WHAT YOU NEED TO DO. Nothing but an exact copy of the records is expected here.

Stored data.
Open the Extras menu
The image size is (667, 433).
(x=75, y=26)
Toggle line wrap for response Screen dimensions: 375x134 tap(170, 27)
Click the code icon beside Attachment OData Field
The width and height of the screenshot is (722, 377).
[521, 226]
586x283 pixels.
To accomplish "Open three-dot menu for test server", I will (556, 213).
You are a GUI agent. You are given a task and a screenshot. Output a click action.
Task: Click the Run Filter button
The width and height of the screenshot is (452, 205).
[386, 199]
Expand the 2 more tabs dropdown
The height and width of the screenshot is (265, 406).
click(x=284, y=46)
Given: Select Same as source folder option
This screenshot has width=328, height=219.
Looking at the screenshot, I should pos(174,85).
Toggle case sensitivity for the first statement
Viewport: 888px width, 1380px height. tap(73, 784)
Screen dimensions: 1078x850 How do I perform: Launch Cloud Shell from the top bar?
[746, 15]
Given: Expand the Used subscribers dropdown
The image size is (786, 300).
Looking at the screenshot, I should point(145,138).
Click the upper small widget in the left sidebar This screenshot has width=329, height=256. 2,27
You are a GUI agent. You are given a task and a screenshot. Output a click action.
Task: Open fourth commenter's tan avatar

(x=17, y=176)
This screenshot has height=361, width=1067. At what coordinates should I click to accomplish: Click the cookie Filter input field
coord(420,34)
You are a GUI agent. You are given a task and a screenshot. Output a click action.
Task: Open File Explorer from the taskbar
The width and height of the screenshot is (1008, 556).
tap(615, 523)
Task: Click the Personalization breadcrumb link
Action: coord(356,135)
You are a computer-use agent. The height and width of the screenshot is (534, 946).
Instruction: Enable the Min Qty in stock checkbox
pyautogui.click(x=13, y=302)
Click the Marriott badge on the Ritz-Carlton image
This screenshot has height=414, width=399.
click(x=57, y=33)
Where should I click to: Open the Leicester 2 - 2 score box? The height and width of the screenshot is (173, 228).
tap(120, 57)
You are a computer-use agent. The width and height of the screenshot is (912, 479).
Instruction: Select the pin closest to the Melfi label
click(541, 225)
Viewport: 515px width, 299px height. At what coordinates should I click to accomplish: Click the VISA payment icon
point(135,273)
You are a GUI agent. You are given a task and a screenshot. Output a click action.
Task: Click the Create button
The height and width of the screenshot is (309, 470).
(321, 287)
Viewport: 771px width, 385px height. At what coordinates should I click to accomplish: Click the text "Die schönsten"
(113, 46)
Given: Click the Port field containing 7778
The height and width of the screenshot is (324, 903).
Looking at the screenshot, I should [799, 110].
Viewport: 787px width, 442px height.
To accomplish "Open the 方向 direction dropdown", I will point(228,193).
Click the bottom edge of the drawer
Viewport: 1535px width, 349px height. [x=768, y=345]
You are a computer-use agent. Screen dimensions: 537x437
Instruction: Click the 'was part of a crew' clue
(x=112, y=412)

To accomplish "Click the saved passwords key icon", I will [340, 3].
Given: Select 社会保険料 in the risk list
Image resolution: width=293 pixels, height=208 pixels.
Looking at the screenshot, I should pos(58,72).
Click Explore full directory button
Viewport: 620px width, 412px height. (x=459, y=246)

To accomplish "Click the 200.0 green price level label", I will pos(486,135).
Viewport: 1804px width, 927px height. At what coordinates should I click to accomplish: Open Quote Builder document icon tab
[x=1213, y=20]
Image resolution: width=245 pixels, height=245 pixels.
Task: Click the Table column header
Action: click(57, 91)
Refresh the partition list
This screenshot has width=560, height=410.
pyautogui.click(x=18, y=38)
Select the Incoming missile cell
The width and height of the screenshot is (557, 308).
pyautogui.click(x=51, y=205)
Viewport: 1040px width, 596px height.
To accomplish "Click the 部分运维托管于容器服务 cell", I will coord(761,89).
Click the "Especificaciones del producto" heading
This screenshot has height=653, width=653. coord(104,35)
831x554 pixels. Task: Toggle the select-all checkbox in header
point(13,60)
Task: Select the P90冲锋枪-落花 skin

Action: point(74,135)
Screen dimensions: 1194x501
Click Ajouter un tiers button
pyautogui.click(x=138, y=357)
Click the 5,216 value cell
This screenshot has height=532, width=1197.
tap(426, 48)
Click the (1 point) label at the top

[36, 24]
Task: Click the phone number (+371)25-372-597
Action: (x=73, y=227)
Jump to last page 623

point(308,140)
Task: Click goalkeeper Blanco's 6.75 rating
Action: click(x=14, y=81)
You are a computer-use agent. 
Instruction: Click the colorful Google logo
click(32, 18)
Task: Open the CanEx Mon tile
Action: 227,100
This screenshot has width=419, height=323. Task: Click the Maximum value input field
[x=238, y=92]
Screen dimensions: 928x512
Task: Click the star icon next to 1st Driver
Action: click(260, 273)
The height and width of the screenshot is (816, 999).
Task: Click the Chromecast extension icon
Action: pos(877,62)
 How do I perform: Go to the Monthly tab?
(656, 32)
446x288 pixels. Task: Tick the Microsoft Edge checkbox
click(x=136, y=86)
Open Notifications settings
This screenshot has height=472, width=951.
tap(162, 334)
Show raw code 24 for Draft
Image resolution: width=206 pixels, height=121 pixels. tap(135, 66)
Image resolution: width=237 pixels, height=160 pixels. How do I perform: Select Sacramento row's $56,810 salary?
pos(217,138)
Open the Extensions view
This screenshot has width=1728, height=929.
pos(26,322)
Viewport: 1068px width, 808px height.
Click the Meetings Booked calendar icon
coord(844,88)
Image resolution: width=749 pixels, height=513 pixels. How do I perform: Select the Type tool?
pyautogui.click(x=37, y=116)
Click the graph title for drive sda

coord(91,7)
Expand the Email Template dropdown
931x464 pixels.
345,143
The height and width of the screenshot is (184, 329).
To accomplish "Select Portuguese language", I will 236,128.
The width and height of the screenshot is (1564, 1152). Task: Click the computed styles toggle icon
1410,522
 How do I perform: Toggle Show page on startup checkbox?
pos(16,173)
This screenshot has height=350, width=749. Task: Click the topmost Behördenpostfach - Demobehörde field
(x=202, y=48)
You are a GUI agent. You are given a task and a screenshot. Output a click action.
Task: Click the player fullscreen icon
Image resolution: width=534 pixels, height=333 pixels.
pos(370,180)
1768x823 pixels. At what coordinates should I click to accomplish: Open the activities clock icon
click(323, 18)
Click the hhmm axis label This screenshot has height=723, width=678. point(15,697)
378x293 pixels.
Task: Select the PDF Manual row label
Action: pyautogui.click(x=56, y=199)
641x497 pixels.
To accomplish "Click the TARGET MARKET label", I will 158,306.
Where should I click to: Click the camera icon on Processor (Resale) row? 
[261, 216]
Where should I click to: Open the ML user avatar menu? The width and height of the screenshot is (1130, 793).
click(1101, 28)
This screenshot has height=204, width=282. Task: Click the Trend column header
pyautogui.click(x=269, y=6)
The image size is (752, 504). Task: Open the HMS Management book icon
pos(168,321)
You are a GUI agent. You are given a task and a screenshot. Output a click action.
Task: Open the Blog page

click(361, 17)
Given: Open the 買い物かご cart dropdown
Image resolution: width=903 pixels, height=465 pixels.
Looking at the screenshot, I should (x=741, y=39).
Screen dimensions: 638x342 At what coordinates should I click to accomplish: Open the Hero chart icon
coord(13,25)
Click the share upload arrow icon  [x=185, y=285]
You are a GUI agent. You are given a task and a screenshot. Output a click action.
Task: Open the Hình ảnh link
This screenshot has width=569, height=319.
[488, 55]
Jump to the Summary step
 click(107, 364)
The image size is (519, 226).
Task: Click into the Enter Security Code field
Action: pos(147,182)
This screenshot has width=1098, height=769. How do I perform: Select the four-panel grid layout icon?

ANSWER SPACE.
Open the Extras menu
The image size is (667, 433).
(x=75, y=26)
Toggle line wrap for response Screen dimensions: 375x134 tap(170, 27)
Click the code icon beside Attachment OData Field
The width and height of the screenshot is (722, 377).
[521, 226]
586x283 pixels.
To accomplish "Open three-dot menu for test server", I will (556, 213).
You are a GUI agent. You are given a task and a screenshot. Output a click action.
Task: Click the Run Filter button
The width and height of the screenshot is (452, 205).
[386, 199]
Expand the 2 more tabs dropdown
The height and width of the screenshot is (265, 406).
click(x=284, y=46)
Given: Select Same as source folder option
This screenshot has width=328, height=219.
Looking at the screenshot, I should pos(174,85).
Toggle case sensitivity for the first statement
Viewport: 888px width, 1380px height. tap(73, 784)
Screen dimensions: 1078x850 How do I perform: Launch Cloud Shell from the top bar?
[746, 15]
Given: Expand the Used subscribers dropdown
The image size is (786, 300).
Looking at the screenshot, I should point(145,138).
Click the upper small widget in the left sidebar This screenshot has width=329, height=256. 2,27
You are a GUI agent. You are given a task and a screenshot. Output a click action.
Task: Open fourth commenter's tan avatar

(x=17, y=176)
This screenshot has height=361, width=1067. At what coordinates should I click to accomplish: Click the cookie Filter input field
coord(420,34)
You are a GUI agent. You are given a task and a screenshot. Output a click action.
Task: Open File Explorer from the taskbar
The width and height of the screenshot is (1008, 556).
tap(615, 523)
Task: Click the Personalization breadcrumb link
Action: coord(356,135)
You are a computer-use agent. The height and width of the screenshot is (534, 946).
Instruction: Enable the Min Qty in stock checkbox
pyautogui.click(x=13, y=302)
Click the Marriott badge on the Ritz-Carlton image
This screenshot has height=414, width=399.
click(x=57, y=33)
Where should I click to: Open the Leicester 2 - 2 score box? The height and width of the screenshot is (173, 228).
tap(120, 57)
You are a computer-use agent. The width and height of the screenshot is (912, 479).
Instruction: Select the pin closest to the Melfi label
click(541, 225)
Viewport: 515px width, 299px height. At what coordinates should I click to accomplish: Click the VISA payment icon
point(135,273)
You are a GUI agent. You are given a task and a screenshot. Output a click action.
Task: Click the Create button
The height and width of the screenshot is (309, 470).
(321, 287)
Viewport: 771px width, 385px height. At what coordinates should I click to accomplish: Click the text "Die schönsten"
(113, 46)
Given: Click the Port field containing 7778
The height and width of the screenshot is (324, 903).
Looking at the screenshot, I should [799, 110].
Viewport: 787px width, 442px height.
To accomplish "Open the 方向 direction dropdown", I will point(228,193).
Click the bottom edge of the drawer
Viewport: 1535px width, 349px height. [x=768, y=345]
You are a computer-use agent. Screen dimensions: 537x437
Instruction: Click the 'was part of a crew' clue
(x=112, y=412)

To accomplish "Click the saved passwords key icon", I will [340, 3].
Given: Select 社会保険料 in the risk list
Image resolution: width=293 pixels, height=208 pixels.
Looking at the screenshot, I should pos(58,72).
Click Explore full directory button
Viewport: 620px width, 412px height. (x=459, y=246)

To accomplish "Click the 200.0 green price level label", I will pos(486,135).
Viewport: 1804px width, 927px height. At what coordinates should I click to accomplish: Open Quote Builder document icon tab
[x=1213, y=20]
Image resolution: width=245 pixels, height=245 pixels.
Task: Click the Table column header
Action: click(57, 91)
Refresh the partition list
This screenshot has width=560, height=410.
pyautogui.click(x=18, y=38)
Select the Incoming missile cell
The width and height of the screenshot is (557, 308).
pyautogui.click(x=51, y=205)
Viewport: 1040px width, 596px height.
To accomplish "Click the 部分运维托管于容器服务 cell", I will coord(761,89).
Click the "Especificaciones del producto" heading
This screenshot has height=653, width=653. coord(104,35)
831x554 pixels. Task: Toggle the select-all checkbox in header
point(13,60)
Task: Select the P90冲锋枪-落花 skin

Action: point(74,135)
Screen dimensions: 1194x501
Click Ajouter un tiers button
pyautogui.click(x=138, y=357)
Click the 5,216 value cell
This screenshot has height=532, width=1197.
tap(426, 48)
Click the (1 point) label at the top

[36, 24]
Task: Click the phone number (+371)25-372-597
Action: (x=73, y=227)
Jump to last page 623

point(308,140)
Task: Click goalkeeper Blanco's 6.75 rating
Action: click(x=14, y=81)
You are a computer-use agent. 
Instruction: Click the colorful Google logo
click(32, 18)
Task: Open the CanEx Mon tile
Action: 227,100
This screenshot has width=419, height=323. Task: Click the Maximum value input field
[x=238, y=92]
Screen dimensions: 928x512
Task: Click the star icon next to 1st Driver
Action: click(260, 273)
The height and width of the screenshot is (816, 999).
Task: Click the Chromecast extension icon
Action: pos(877,62)
 How do I perform: Go to the Monthly tab?
(656, 32)
446x288 pixels. Task: Tick the Microsoft Edge checkbox
click(x=136, y=86)
Open Notifications settings
This screenshot has height=472, width=951.
tap(162, 334)
Show raw code 24 for Draft
Image resolution: width=206 pixels, height=121 pixels. tap(135, 66)
Image resolution: width=237 pixels, height=160 pixels. How do I perform: Select Sacramento row's $56,810 salary?
pos(217,138)
Open the Extensions view
This screenshot has width=1728, height=929.
pos(26,322)
Viewport: 1068px width, 808px height.
Click the Meetings Booked calendar icon
coord(844,88)
Image resolution: width=749 pixels, height=513 pixels. How do I perform: Select the Type tool?
pyautogui.click(x=37, y=116)
Click the graph title for drive sda

coord(91,7)
Expand the Email Template dropdown
931x464 pixels.
345,143
The height and width of the screenshot is (184, 329).
To accomplish "Select Portuguese language", I will 236,128.
The width and height of the screenshot is (1564, 1152). Task: Click the computed styles toggle icon
1410,522
 How do I perform: Toggle Show page on startup checkbox?
pos(16,173)
This screenshot has height=350, width=749. Task: Click the topmost Behördenpostfach - Demobehörde field
(x=202, y=48)
You are a GUI agent. You are given a task and a screenshot. Output a click action.
Task: Click the player fullscreen icon
Image resolution: width=534 pixels, height=333 pixels.
pos(370,180)
1768x823 pixels. At what coordinates should I click to accomplish: Open the activities clock icon
click(323, 18)
Click the hhmm axis label This screenshot has height=723, width=678. point(15,697)
378x293 pixels.
Task: Select the PDF Manual row label
Action: pyautogui.click(x=56, y=199)
641x497 pixels.
To accomplish "Click the TARGET MARKET label", I will 158,306.
Where should I click to: Click the camera icon on Processor (Resale) row? 
[261, 216]
Where should I click to: Open the ML user avatar menu? The width and height of the screenshot is (1130, 793).
click(1101, 28)
This screenshot has height=204, width=282. Task: Click the Trend column header
pyautogui.click(x=269, y=6)
The image size is (752, 504). Task: Open the HMS Management book icon
pos(168,321)
You are a GUI agent. You are given a task and a screenshot. Output a click action.
Task: Open the Blog page

click(361, 17)
Given: Open the 買い物かご cart dropdown
Image resolution: width=903 pixels, height=465 pixels.
Looking at the screenshot, I should (x=741, y=39).
Screen dimensions: 638x342 At what coordinates should I click to accomplish: Open the Hero chart icon
coord(13,25)
Click the share upload arrow icon  [x=185, y=285]
You are a GUI agent. You are given a task and a screenshot. Output a click action.
Task: Open the Hình ảnh link
This screenshot has width=569, height=319.
[488, 55]
Jump to the Summary step
 click(107, 364)
The image size is (519, 226).
Task: Click into the Enter Security Code field
Action: pos(147,182)
This screenshot has width=1098, height=769. How do I perform: Select the four-panel grid layout icon?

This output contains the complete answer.